6.TERMINATION. Executive’s employment hereunder shall terminate under the following circumstances:

(a)Termination for Cause. The Company may terminate the employment of Executive for Cause at any time by providing written notice to Executive specifying the cause of the termination. For the purposes of this Agreement, “Cause” means that: (i) Executive willfully violated Sections 4 or 5 of this Agreement; (ii) Executive grossly neglected his duties hereunder; (iii) Executive was convicted of a felony or a crime involving moral turpitude (meaning a crime that includes the commission of an act of depravity, dishonesty, or bad morals); (iv) Executive has committed an act of dishonesty, fraud, or embezzlement against the Holdings Group; or (v) Executive willfully and/or knowingly breached this Agreement in any material respect or willfully and/or knowingly violated the Company’s operating guidelines. In the event that the Company provides written notice of termination for Cause pursuant to Section 6(a)(ii), Executive shall be entitled to cure any alleged neglect of his duties, to the extent curable, within thirty (30) days of receiving written notice from the Company specifying the factual basis for its belief that Executive grossly neglected his duties hereunder. If Executive is terminated for Cause, Executive’s compensation shall terminate on the date of such termination, and all equity awards, whether vested or unvested at that time, shall be immediately forfeited and canceled effective as of the date of such termination.

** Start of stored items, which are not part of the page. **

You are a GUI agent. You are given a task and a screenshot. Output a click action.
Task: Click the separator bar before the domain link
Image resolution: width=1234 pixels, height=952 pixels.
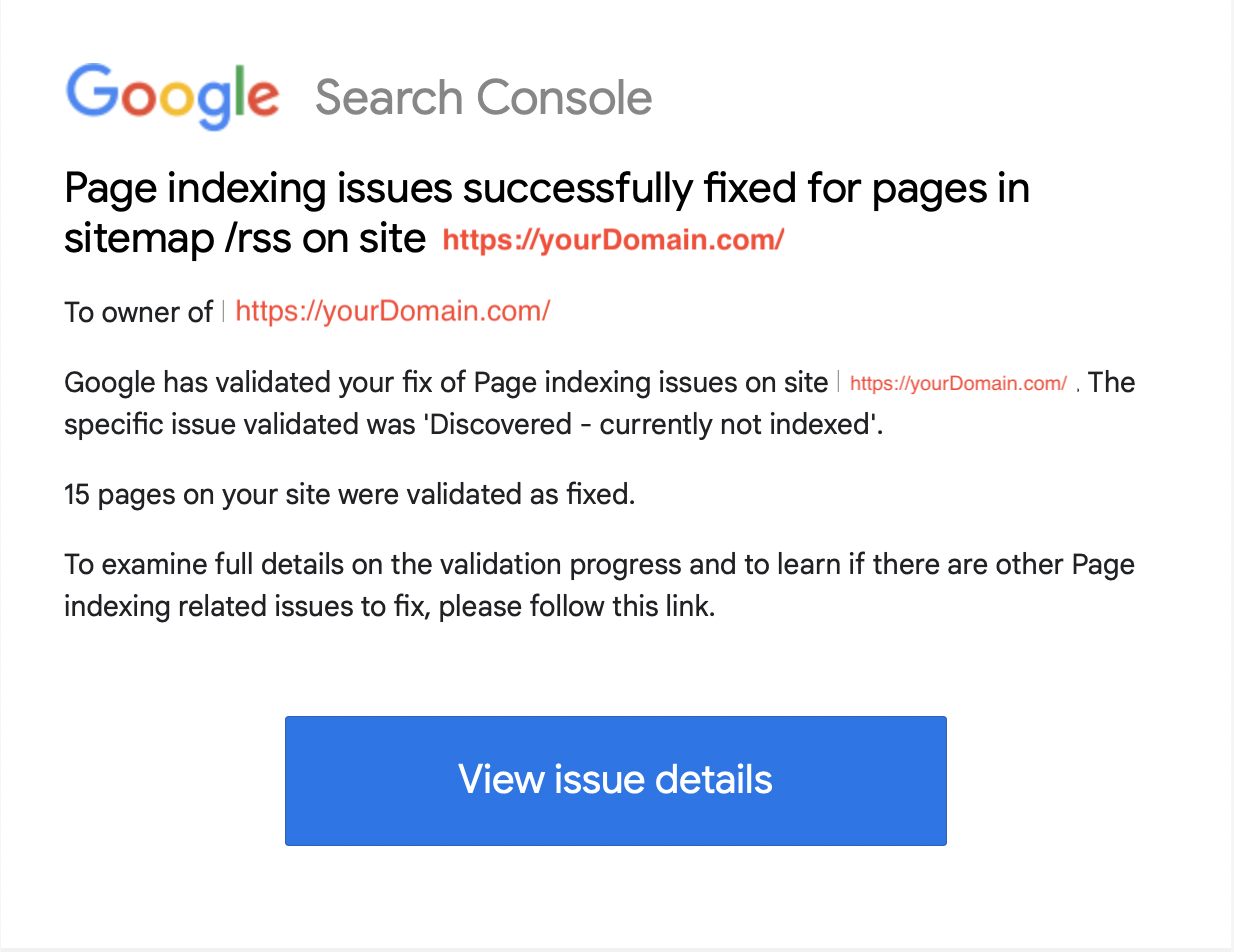(222, 311)
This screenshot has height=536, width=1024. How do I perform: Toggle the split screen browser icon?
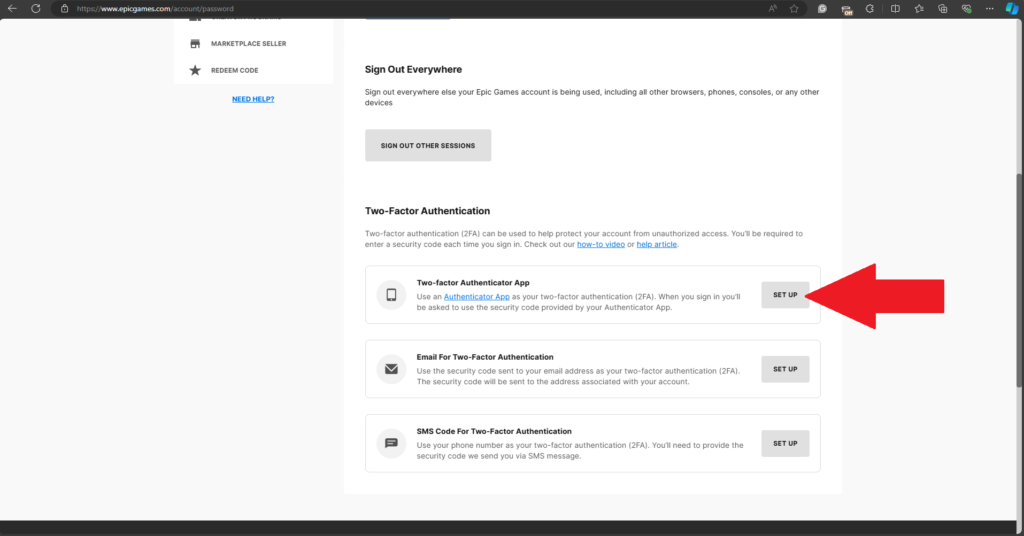[x=894, y=8]
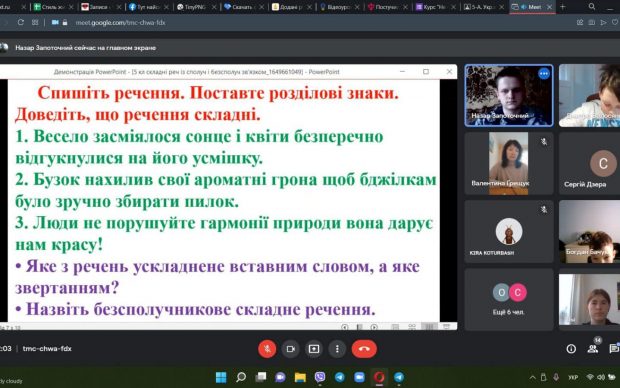Switch to the TinyPNG browser tab

195,7
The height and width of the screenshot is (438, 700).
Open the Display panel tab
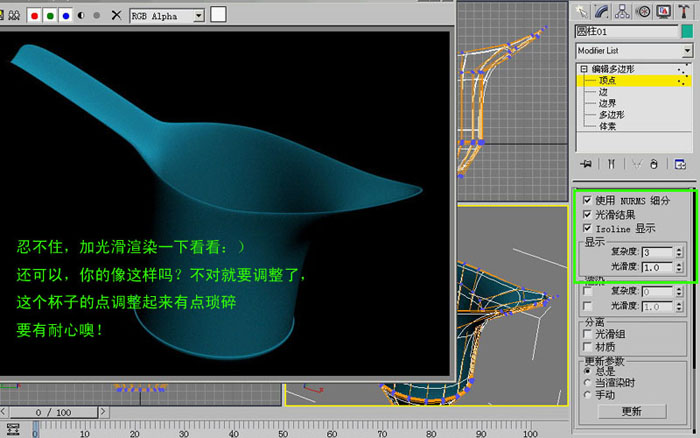pos(663,12)
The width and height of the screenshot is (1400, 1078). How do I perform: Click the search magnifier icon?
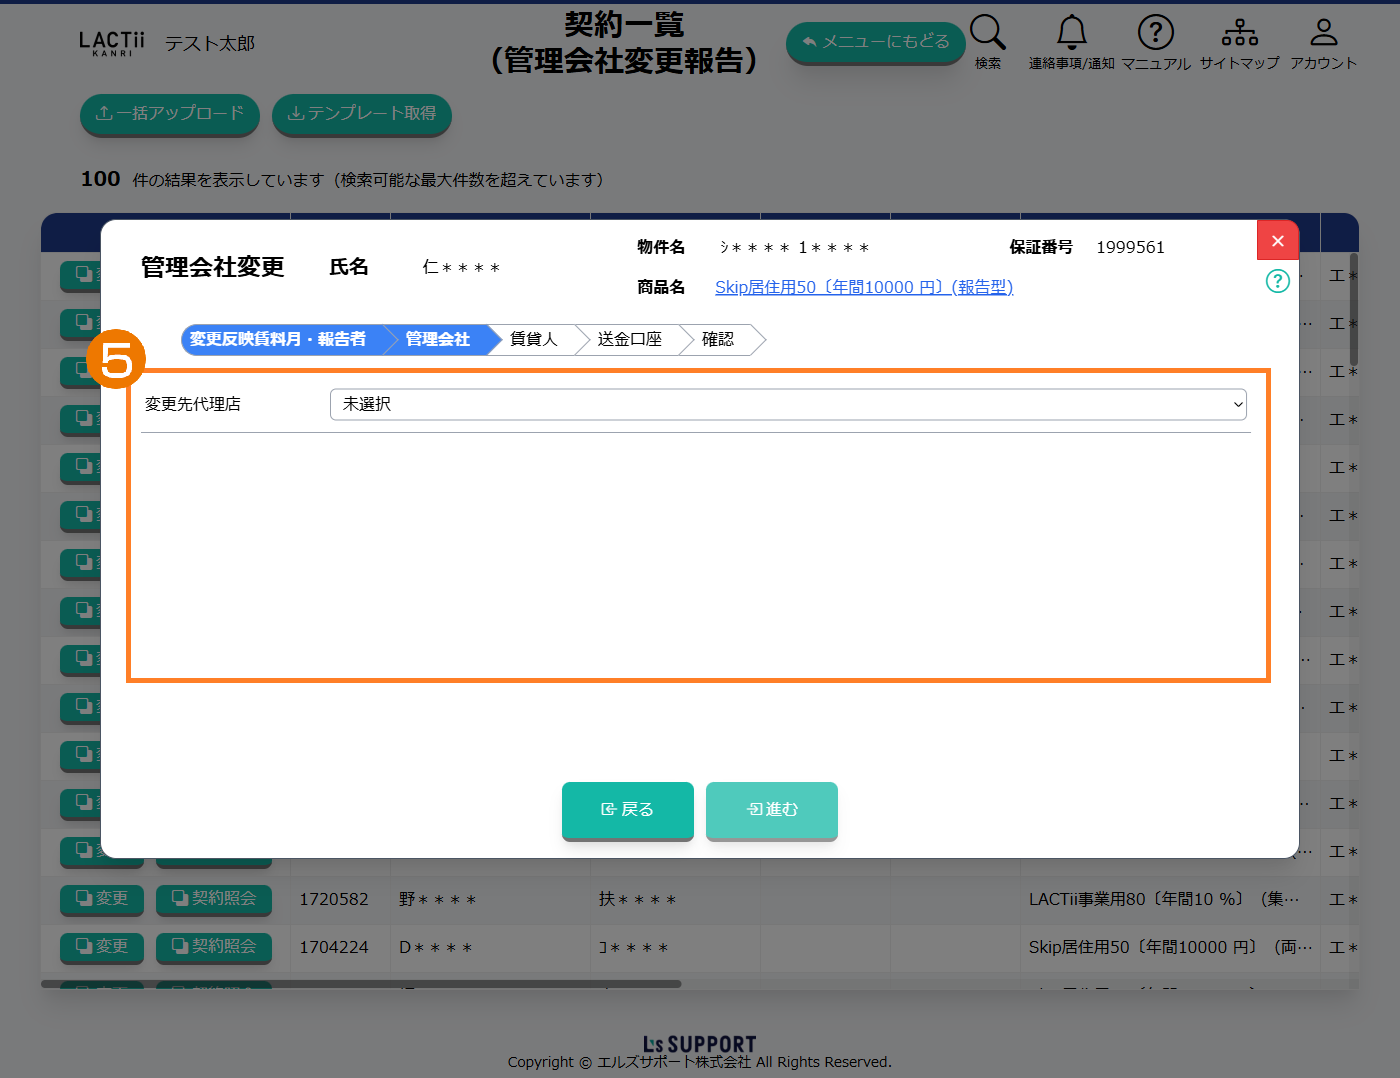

(b)Company Termination Without Cause; Company Non-Renewal Termination. The Company may terminate Executive at any time without Cause, with or without prior notice. If (i) the Company delivers a timely Non-Renewal Notice and Executive has not timely delivered a timely Non-Renewal Notice, (ii) Executive continues in employment with the Company through the last day of the Term, and (iii) the parties have not executed a written agreement applicable to Executive’s employment





after the expiration of the Term, then Executive’s employment shall terminate on the last day of the Term (a “Company Non-Renewal Termination”).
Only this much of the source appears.